Table 1: Doc ID, name, and description of documents in AWS OpenSearch
Doc ID |
Name |
Description |
D001 |
Introduction to Classical Mechanics: Newtonian |
Pre-req: Introduction to Classical Physics. The course gives brief overview of Newtonian or classical mechanics. |
D002 |
Introduction to Classical Mechanics: Hamiltonian |
Pre-req: Introduction to Classical Physics. The course gives brief overview of Hamiltonian mechanics. |
D003 |
Introduction to Classical Physics |
A prerequisite to Classical Mechanics: Newtonian. |
D004 |
Angular momentum: classical and quantum physics overview |
Further exploration on the analysis of angular momentum from both classical and quantum physics perspective. |
Table 2 illustrates the default document ranking for the query “introduction to physics” (referred to as QID 001 henceforth)
Table 2: Document ranking for the query "introduction to physics" (QID 001)
Doc ID |
Score |
Rank |
D001 |
1.36 |
2 |
D002 |
1.61 |
1 |
D003 |
1.18 |
3 |
D004 |
1.07 |
4 |
However, if we observe that most of the users select Doc003 in search results, we can infer that it needs to be ranked higher. To achieve this, we boost the title by a factor of 2. Table 3 illustrates that as a result of this modification, Doc003 now holds the maximum score and thus, the highest ranking in search results.
Table 3: Document ranking for QID 001 after title boosting
QID |
Doc ID |
Number of clicks |
D001 |
1.71 |
4 |
D002 |
1.95 |
2 |
D003 |
2.35 |
1 |
D004 |
1.78 |
3 |
1.2 Relevance Dataset: Solving the Labelled Dataset Problem
The best way to identify boosting parameters is to have a labelled dataset of documents for a set of queries and use optimization algorithms to narrow down the boosting weights for the respective fields. The Mean Reciprocal Rank (MRR) can be used as a loss function for such optimizations.
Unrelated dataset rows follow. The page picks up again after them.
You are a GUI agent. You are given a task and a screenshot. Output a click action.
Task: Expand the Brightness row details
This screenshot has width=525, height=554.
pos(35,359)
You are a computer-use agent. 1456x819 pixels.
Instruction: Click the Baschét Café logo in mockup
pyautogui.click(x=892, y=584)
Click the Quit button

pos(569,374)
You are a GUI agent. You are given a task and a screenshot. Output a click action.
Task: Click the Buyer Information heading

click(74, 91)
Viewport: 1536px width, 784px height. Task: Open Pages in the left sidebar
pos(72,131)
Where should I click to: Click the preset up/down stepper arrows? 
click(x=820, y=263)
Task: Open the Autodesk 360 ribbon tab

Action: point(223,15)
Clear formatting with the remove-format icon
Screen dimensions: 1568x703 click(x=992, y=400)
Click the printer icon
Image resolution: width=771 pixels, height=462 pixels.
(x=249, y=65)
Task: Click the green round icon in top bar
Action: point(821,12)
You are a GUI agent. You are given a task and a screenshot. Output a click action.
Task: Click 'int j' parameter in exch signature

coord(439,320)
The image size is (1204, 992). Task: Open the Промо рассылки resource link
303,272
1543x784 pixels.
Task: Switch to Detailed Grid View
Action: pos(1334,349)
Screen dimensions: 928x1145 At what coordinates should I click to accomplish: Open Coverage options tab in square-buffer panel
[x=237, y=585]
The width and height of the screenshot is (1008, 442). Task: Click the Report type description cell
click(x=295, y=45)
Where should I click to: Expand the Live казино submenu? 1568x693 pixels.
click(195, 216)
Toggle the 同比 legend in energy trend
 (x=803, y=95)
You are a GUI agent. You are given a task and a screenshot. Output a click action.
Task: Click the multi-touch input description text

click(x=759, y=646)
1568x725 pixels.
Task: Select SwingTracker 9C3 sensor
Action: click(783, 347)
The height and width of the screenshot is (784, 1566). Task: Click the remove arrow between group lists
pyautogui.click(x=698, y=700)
Absorb LMS acknowledges the fact that labelled datasets are not readily available. Creating them is a challenge and will require considerable manual effort. To simplify this, we could use historical search data to assign relevance to the documents as a first step. The historical search data gives us an insight into queries issued by the users and the number of times a given document was selected. For example, Table 4 shows the number of clicks that were recorded for QID001 during a specific timeframe. Based on this data, we have assigned the document with the highest number of clicks as “highly relevant” and the document with no clicks as “not relevant”.
Table 4: Number of clicks recorded for each document and the assigned relevance
QID |
Doc ID |
Number of clicks |
Relevance |
001 |
D001 |
0 |
0 (Not relevant) |
D002 |
500 |
2 (Relevant) |
|
D003 |
1000 |
3(Highly relevant) |
|
D004 |
100 |
1 (related) |
1.3 Optimization
With the dataset and a method to quantify the ranking performance of our queries in hand, we can now proceed to fine-tune our query parameters. Bayesian optimization and grid-based search are the two most common ways to search for an optimal set of parameters. Both these solutions provide the best ranking, for these types of problems where the evaluation of objective function is expensive, and gradients are not available.
Bayesian optimization is the preferred solution if there are too many parameters that need to be tweaked. It involves approximating the objective function using a gaussian process and an acquisition function to determine the next sampling point that either maximizes the objective function or lowers the prediction uncertainty.
2.0 Approach and Results: An Overview
The results of one such optimization run are shown in Figure 1. For this run, we selected 50,000 queries and assigned relevance to 31,647,318 documents based on observed user clicks. We used the scikit optimize package and the rank evaluation API along with MRR (negative) as the loss function. Four fields (name, title, tags, and question) were selected for boosting.
Figure 1: Partial dependency graphs for various fields. The plots along the diagonal are 1D and the off-diagonal plots are 2D. The optimal boost value for each field is indicated with a red star.
These field values can be further tweaked by conducting a more comprehensive grid search around the values suggested by Bayesian optimization.
To sum up, the search functionality of Absorb LMS, powered by AWS OpenSearch, effectively harnesses the power of machine learning capabilities, resulting in a superior search experience.